They're very different. Persona 1 and Persona 2 have the emotions element, and actions picked stay consistent unless a random dialogue prompt changes it for that battle. If one action provokes the reaction you want, it will always provoke that reaction. You can see this in the guide that Arue linked, which shows specific reactions that always provoke joy.
In contrast, the mainline SMT system doesn't use emotions, and is more like a standard dialogue wheel. While each demon has specific personality traits in regards to what they like and don't like, actions are not always consistent, and doing the same thing will not always produce the same results. SMT4 in particular is especially tricky, thanks to the wide variety of demons and conversations they have. I know one big mistake that beginners in SMT4 make is giving in to every demon's demand, when a lot of demon's actually prefer it if you know when to not give in and end the conversation.
I actually prefer the standard SMT negotiation system over the one used in Persona 1/2. While it wasn't too bad in Persona 1 when successful conversations got you a Spell/Persona card every time, it became downright annoying in Persona 2 when you had to provoke the same reaction several times just to get one Persona.
I actually don't mind the emotion thing as a gauge of how well you're doing in a negotiation, since that was sort of my beef in SMT4, but after getting told the, oh what was it, the rule was like "give once or twice, end negotiation, repeat till success" thing, which worked out well enough most of the time, I did find it much less painful. The real difference or clincher was that SMT4 had a Compendium, meaning I didn't have to acquire new demons if I didn't want to. I could just keep buying old ones and fusing them in new ways, which is precisely what I did for most of the game.
P1 is sort of different from P2, though, in that doing the same action does in fact provoke different responses, and I never feel like there's enough leeway to really try to find a new "good" response before it all goes topsy turvy on me.
If we really want to talk about something unfun, not reliable and not well designed, we could talk about P3 and P4's dungeons.

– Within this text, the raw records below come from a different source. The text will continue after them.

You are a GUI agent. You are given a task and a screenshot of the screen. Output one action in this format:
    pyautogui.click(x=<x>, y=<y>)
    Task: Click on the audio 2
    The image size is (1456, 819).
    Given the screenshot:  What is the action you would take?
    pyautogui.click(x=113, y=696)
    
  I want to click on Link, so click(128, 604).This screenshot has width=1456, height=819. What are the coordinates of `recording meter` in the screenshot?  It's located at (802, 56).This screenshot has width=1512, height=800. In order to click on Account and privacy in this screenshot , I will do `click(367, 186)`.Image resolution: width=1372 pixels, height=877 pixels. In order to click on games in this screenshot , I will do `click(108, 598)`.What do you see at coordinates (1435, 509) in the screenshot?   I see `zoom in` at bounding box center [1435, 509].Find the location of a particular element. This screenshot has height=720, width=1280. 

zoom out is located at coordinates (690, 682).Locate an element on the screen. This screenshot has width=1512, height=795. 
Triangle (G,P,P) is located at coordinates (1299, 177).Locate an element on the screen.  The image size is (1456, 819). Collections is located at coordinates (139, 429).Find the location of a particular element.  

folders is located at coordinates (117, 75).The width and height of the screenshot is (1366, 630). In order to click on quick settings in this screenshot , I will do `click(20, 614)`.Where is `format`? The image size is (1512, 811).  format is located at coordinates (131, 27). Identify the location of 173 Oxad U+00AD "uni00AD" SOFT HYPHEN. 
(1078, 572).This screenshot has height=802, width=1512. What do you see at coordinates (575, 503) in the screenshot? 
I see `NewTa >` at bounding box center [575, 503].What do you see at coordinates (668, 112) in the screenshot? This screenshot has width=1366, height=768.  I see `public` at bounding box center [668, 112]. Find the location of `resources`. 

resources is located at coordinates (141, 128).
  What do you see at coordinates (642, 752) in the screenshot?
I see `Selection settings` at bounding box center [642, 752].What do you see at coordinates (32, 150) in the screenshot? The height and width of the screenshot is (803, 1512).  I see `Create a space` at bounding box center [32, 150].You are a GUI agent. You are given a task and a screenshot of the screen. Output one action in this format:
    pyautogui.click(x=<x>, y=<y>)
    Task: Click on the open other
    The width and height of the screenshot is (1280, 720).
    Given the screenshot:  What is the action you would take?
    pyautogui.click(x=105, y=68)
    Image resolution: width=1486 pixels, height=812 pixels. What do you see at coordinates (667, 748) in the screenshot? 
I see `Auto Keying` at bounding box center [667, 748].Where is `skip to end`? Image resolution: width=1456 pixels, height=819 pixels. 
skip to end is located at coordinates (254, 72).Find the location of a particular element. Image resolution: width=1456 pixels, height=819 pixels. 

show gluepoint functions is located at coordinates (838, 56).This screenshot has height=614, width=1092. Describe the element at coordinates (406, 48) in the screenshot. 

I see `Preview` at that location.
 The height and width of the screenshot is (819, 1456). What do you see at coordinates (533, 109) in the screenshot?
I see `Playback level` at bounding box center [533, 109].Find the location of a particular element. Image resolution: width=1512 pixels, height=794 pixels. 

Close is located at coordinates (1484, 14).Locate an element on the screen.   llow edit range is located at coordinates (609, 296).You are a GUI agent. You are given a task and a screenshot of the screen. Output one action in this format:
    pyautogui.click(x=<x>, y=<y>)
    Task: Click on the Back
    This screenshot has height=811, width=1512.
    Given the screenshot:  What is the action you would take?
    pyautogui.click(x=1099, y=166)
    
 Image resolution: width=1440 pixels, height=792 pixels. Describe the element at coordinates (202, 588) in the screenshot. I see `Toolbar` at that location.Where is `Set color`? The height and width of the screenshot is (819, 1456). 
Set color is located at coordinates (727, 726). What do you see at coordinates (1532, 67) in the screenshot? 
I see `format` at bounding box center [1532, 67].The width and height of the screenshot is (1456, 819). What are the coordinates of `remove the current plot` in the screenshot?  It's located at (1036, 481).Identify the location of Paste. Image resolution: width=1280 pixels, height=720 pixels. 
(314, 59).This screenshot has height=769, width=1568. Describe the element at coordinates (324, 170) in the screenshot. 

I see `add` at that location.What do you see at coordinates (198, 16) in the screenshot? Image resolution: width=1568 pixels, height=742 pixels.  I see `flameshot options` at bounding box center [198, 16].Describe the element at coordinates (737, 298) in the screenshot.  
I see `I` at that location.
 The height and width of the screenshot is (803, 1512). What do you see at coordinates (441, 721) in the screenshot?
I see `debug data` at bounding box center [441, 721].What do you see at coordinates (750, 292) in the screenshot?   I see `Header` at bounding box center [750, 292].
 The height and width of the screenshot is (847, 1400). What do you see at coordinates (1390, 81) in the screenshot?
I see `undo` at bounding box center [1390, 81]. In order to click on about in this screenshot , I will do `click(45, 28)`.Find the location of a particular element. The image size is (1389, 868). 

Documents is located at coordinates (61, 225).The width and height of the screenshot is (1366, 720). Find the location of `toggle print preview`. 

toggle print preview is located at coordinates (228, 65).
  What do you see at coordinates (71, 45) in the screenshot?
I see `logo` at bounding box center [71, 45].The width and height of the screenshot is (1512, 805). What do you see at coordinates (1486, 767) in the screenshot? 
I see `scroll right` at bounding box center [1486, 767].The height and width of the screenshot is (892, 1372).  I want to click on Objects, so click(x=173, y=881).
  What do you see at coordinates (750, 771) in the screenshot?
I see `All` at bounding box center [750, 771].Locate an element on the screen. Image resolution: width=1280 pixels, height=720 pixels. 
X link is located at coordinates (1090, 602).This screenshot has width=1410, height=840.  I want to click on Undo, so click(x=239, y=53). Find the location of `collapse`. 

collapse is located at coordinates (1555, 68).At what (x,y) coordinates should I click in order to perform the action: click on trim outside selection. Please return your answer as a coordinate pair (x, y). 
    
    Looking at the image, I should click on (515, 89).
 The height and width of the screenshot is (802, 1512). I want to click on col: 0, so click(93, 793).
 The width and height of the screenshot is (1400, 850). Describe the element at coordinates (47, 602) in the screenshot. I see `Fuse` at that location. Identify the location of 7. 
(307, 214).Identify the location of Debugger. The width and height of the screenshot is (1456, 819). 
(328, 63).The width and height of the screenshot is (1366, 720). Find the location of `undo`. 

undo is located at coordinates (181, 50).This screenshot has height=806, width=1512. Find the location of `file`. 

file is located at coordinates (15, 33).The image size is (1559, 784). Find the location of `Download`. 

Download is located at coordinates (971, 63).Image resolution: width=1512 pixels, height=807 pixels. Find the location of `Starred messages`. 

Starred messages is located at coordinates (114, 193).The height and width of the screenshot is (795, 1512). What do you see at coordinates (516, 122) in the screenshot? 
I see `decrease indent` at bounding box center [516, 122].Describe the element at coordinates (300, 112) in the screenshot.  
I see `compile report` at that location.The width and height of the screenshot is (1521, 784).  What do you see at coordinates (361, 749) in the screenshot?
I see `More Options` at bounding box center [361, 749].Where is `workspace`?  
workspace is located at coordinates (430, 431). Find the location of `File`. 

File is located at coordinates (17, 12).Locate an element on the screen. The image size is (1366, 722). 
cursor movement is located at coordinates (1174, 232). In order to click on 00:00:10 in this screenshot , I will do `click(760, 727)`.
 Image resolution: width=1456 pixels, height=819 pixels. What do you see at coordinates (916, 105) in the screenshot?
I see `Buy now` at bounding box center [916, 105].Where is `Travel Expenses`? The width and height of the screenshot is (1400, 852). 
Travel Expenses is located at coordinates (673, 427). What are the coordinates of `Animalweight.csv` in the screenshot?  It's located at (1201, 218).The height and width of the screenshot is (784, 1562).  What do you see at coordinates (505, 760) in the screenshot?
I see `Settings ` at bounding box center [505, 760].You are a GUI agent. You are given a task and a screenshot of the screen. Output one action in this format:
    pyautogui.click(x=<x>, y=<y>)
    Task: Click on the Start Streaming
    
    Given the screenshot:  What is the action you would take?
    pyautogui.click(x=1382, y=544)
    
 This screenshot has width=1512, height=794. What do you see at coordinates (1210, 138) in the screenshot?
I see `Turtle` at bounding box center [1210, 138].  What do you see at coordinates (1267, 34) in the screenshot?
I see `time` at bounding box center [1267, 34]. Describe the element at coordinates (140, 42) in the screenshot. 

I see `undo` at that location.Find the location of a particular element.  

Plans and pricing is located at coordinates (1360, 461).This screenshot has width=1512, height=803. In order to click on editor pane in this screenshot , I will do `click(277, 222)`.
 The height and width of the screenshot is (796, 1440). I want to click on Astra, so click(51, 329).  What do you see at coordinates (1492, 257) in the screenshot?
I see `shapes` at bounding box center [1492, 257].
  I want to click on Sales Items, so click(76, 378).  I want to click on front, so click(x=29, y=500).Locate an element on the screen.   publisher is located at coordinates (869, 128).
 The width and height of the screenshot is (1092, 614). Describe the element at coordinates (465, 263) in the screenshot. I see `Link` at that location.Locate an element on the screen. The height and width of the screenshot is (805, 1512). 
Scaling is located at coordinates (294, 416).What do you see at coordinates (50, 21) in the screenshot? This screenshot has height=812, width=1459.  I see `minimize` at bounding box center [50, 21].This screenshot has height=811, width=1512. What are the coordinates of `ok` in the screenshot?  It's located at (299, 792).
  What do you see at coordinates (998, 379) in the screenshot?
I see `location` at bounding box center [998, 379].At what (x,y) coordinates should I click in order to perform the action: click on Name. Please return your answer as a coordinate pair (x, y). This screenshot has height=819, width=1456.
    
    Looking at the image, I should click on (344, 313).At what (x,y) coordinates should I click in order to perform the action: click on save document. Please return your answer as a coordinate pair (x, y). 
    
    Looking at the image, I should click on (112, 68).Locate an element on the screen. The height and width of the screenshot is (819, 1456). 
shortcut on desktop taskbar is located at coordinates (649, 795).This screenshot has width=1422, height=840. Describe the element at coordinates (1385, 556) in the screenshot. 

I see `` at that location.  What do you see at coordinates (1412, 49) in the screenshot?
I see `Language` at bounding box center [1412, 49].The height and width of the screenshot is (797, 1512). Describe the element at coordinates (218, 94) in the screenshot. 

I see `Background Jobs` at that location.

What didn't you like about the SMT IV system? It's waaaaayyy better than the randomly generated grindy non sense that P3/P4 gives you. It's not that bad in Persona because the games don't have fully customizable parties and you hardly need to fuse in P4(black frost nukes the game and I used Orpheus up untilfor P3P) but that kind of non sense in a game with 400 demons? LOL.(I'm assuming you don't find the random persona mechanic in P3/P4 unfun, unreliable and not well designed)hanged man
1. I actually don't think I can name an RPG where I felt dungeon design was good. I can name some where I think it was bad, but I don't know that I've ever felt like one was particularly stellar.
2. Which random element of grindyness are we talking about? I feel like this is something obvious and I'm just not remembering it. Maybe I would change my position if somebody stopped assuming I was intelligent and told me what we're talking about?